** start DATA PROVIDED **

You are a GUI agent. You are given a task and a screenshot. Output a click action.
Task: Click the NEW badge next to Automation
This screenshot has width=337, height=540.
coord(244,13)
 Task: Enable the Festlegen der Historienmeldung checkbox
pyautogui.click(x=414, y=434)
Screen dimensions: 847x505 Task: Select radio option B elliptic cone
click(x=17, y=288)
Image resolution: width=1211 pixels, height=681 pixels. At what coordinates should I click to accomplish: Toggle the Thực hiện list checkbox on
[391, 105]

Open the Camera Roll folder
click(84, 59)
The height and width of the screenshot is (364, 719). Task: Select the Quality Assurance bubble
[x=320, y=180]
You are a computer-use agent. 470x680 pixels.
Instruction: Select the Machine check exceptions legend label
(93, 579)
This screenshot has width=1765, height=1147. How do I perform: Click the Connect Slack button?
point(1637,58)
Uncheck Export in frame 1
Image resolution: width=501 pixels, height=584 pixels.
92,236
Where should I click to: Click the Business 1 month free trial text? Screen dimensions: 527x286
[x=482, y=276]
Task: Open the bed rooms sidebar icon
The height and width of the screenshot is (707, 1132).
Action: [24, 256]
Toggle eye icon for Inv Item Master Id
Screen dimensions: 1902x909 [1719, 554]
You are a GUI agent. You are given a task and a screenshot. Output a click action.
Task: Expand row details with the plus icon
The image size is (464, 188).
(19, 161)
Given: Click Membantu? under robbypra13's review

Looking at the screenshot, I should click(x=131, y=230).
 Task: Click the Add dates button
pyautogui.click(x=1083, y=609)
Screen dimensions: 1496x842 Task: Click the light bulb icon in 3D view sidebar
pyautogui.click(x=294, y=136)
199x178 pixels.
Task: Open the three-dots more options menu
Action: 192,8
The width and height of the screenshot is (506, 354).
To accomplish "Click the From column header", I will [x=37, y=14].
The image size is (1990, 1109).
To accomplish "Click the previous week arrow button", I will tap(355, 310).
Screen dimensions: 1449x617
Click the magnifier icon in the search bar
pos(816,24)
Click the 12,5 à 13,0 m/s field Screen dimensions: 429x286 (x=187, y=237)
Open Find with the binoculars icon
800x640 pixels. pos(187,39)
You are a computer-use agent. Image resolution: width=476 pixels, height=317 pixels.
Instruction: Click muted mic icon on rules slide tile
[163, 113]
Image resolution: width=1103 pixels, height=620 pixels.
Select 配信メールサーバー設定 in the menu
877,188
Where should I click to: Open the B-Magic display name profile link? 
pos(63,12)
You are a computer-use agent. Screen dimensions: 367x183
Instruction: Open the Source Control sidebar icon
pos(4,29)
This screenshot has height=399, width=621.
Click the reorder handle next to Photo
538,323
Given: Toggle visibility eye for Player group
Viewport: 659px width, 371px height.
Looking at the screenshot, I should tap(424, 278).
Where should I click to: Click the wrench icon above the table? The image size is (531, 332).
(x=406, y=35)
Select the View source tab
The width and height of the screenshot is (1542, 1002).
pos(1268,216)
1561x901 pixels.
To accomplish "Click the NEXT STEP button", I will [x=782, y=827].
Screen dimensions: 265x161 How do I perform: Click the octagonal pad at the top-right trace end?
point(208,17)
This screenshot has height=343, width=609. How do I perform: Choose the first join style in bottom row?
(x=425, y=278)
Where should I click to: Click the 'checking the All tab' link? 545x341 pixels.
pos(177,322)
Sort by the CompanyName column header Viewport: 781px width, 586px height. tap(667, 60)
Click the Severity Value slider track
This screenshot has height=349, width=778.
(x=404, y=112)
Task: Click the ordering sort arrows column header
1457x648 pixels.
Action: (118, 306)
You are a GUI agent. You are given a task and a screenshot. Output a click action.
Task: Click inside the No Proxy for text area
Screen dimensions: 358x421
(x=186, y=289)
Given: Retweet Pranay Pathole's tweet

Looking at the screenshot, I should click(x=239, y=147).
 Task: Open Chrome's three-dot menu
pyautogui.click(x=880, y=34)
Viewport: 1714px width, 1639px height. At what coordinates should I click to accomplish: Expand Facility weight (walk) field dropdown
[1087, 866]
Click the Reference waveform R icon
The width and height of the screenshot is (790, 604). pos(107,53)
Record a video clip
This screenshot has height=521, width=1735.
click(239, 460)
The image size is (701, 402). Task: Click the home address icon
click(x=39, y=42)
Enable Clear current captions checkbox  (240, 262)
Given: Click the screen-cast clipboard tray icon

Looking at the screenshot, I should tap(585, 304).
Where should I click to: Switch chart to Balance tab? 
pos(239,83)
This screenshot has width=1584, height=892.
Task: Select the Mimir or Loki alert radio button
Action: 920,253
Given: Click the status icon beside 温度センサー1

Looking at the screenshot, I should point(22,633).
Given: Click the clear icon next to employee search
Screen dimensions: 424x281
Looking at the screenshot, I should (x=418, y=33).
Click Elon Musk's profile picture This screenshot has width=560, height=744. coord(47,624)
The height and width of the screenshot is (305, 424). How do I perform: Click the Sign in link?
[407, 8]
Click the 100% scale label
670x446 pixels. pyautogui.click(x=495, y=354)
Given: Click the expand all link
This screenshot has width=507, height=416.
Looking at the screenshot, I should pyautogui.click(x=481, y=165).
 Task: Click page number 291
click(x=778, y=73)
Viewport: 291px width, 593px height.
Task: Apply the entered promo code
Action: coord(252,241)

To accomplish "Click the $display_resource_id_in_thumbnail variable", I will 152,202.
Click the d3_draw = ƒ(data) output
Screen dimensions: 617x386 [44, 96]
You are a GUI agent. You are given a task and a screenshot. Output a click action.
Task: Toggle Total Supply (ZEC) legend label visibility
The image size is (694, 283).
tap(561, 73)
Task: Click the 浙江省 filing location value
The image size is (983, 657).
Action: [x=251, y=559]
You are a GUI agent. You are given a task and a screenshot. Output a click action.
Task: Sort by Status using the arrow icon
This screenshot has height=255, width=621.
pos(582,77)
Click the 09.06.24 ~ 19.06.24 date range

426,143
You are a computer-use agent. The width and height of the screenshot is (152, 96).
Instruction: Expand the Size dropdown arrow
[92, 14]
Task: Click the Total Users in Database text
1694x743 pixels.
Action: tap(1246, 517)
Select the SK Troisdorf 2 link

** end DATA PROVIDED **

- WHAT IS ASKED: Render the records as a numbered list, leaving out blank lines, covering only the part that opens with the line containing "This screenshot has height=343, width=609." and closes with the line containing "Looking at the screenshot, I should tap(585, 304).", both included.

- RESULT OF THE EXERCISE:
1. This screenshot has height=343, width=609. How do I perform: Choose the first join style in bottom row?
2. (x=425, y=278)
3. Where should I click to: Click the 'checking the All tab' link? 545x341 pixels.
4. pos(177,322)
5. Sort by the CompanyName column header Viewport: 781px width, 586px height. tap(667, 60)
6. Click the Severity Value slider track
7. This screenshot has height=349, width=778.
8. (x=404, y=112)
9. Task: Click the ordering sort arrows column header
10. 1457x648 pixels.
11. Action: (118, 306)
12. You are a GUI agent. You are given a task and a screenshot. Output a click action.
13. Task: Click inside the No Proxy for text area
14. Screen dimensions: 358x421
15. (x=186, y=289)
16. Given: Retweet Pranay Pathole's tweet
17. Looking at the screenshot, I should click(x=239, y=147).
18.  Task: Open Chrome's three-dot menu
19. pyautogui.click(x=880, y=34)
20. Viewport: 1714px width, 1639px height. At what coordinates should I click to accomplish: Expand Facility weight (walk) field dropdown
21. [1087, 866]
22. Click the Reference waveform R icon
23. The width and height of the screenshot is (790, 604). pos(107,53)
24. Record a video clip
25. This screenshot has height=521, width=1735.
26. click(239, 460)
27. The image size is (701, 402). Task: Click the home address icon
28. click(x=39, y=42)
29. Enable Clear current captions checkbox  (240, 262)
30. Given: Click the screen-cast clipboard tray icon
31. Looking at the screenshot, I should tap(585, 304).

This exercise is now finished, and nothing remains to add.